I wouldn't think that on either system that you'd have the problem with hot water in the cold water line for more than 30-40 seconds at the most until the line is cleared completely. Unless of course you're on a well system and you have one of those big black storage tanks sitting out in the sun. |
They apparently re-plumbed the building with copper pipe about 5 years ago, and they ran all the pipes in the crawl space up in the attic (probably because it was cheaper). It's a condo building, and there are 5 or 6 units in a row (so I can't reroute the copper pipes). When it's 110 degrees here, it's probably 150 up in the attic. You can let the water run for 10 minutes and it never really cools off that much. Later at night when the sun is down (and everybody else has been running water during the evening), it eventually cools off some, but not a lot. Thanks for the tip about adding pipe insulation. I will ask the condo assn. about doing that.

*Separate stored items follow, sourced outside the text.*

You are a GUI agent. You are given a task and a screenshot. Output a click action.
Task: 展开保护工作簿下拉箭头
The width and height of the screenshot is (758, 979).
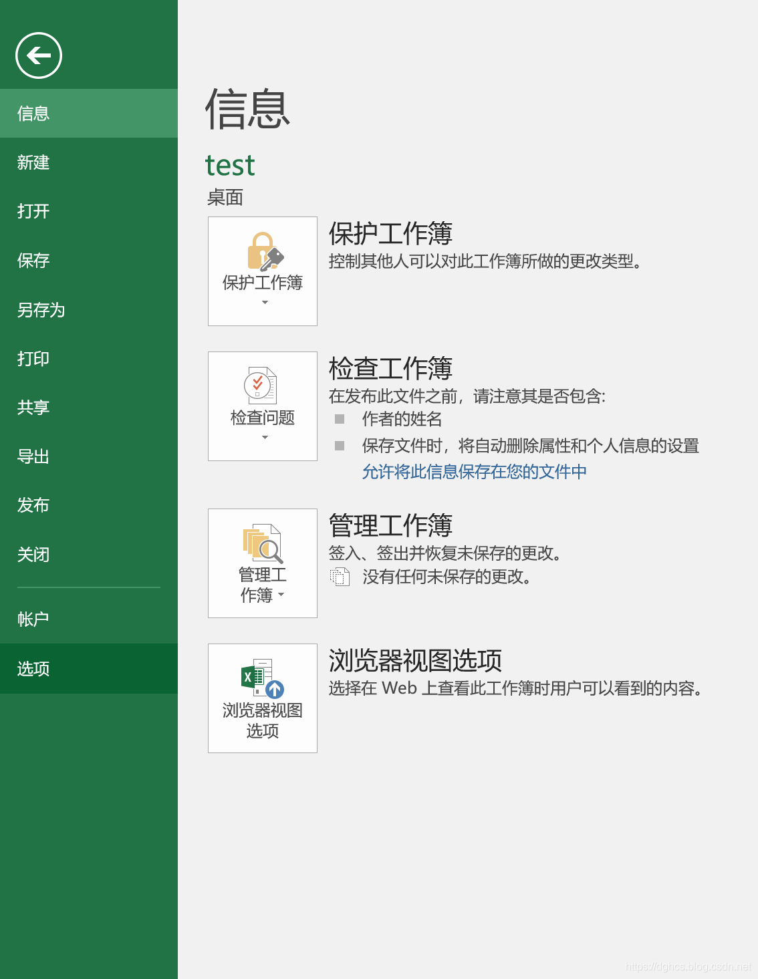point(263,302)

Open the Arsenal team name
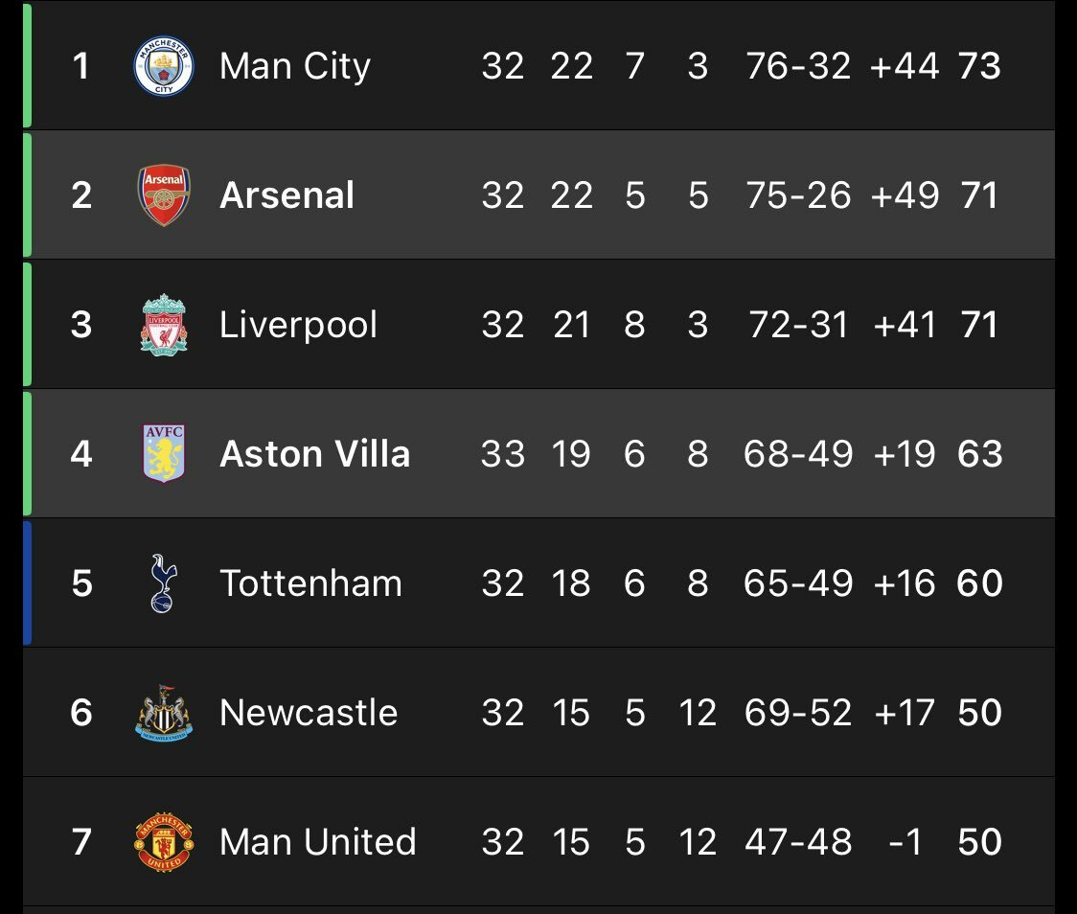click(x=287, y=195)
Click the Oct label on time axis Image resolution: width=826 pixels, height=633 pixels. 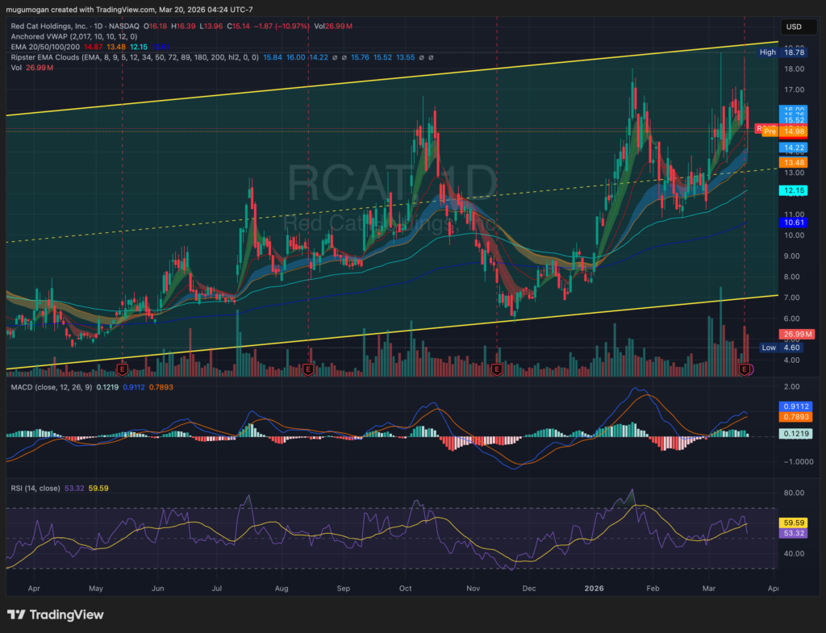click(406, 589)
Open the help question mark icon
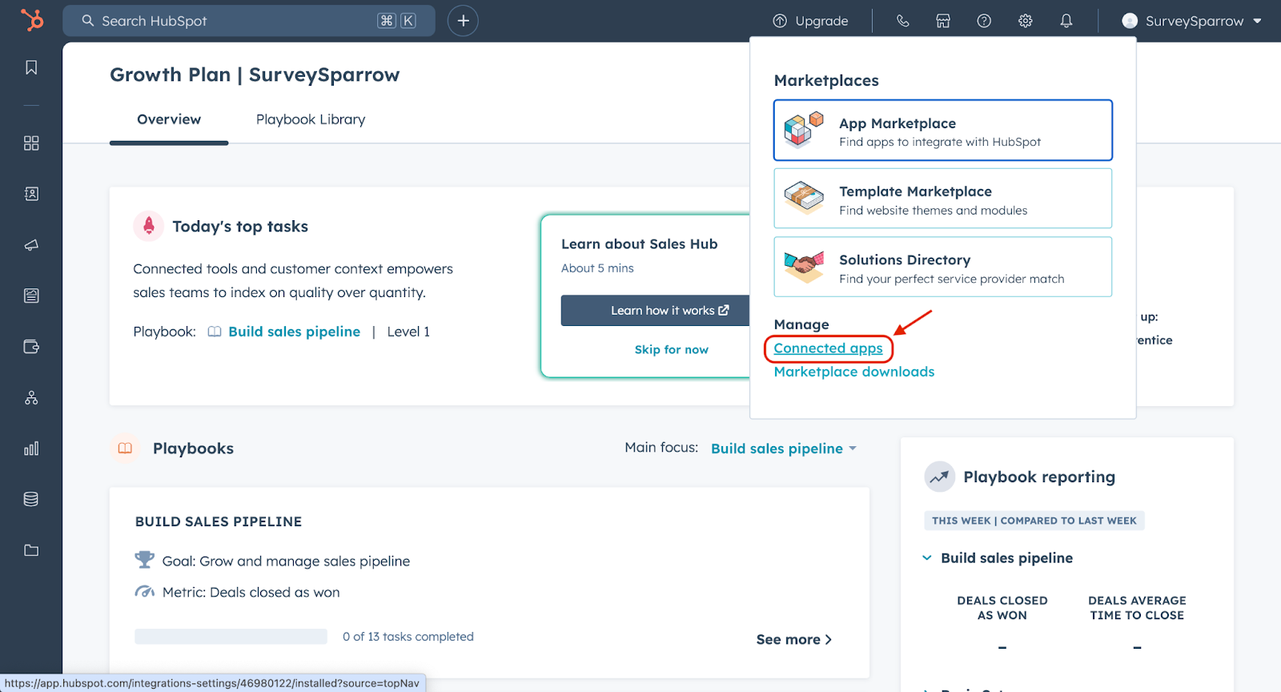 (x=984, y=21)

I just have to deal with the situation as it is. Showering is easy... I just turn on the hot water tap to get cooler water (since the hot water heater is turned off). The clothes washer is easy, because I just have to put the hot water hose on the cold tap and vice versa. The only thing is how to be able to easily switch the dishwasher water inlet hose under the kitchen sink. If anyone could give me ideas to answer my original question about how I could configure valves under the kitchen sink, I would really appreciate it. Thanks everybody & have a good weekend. |
Welcome maynard7, to the best darn DIY'r site on the web.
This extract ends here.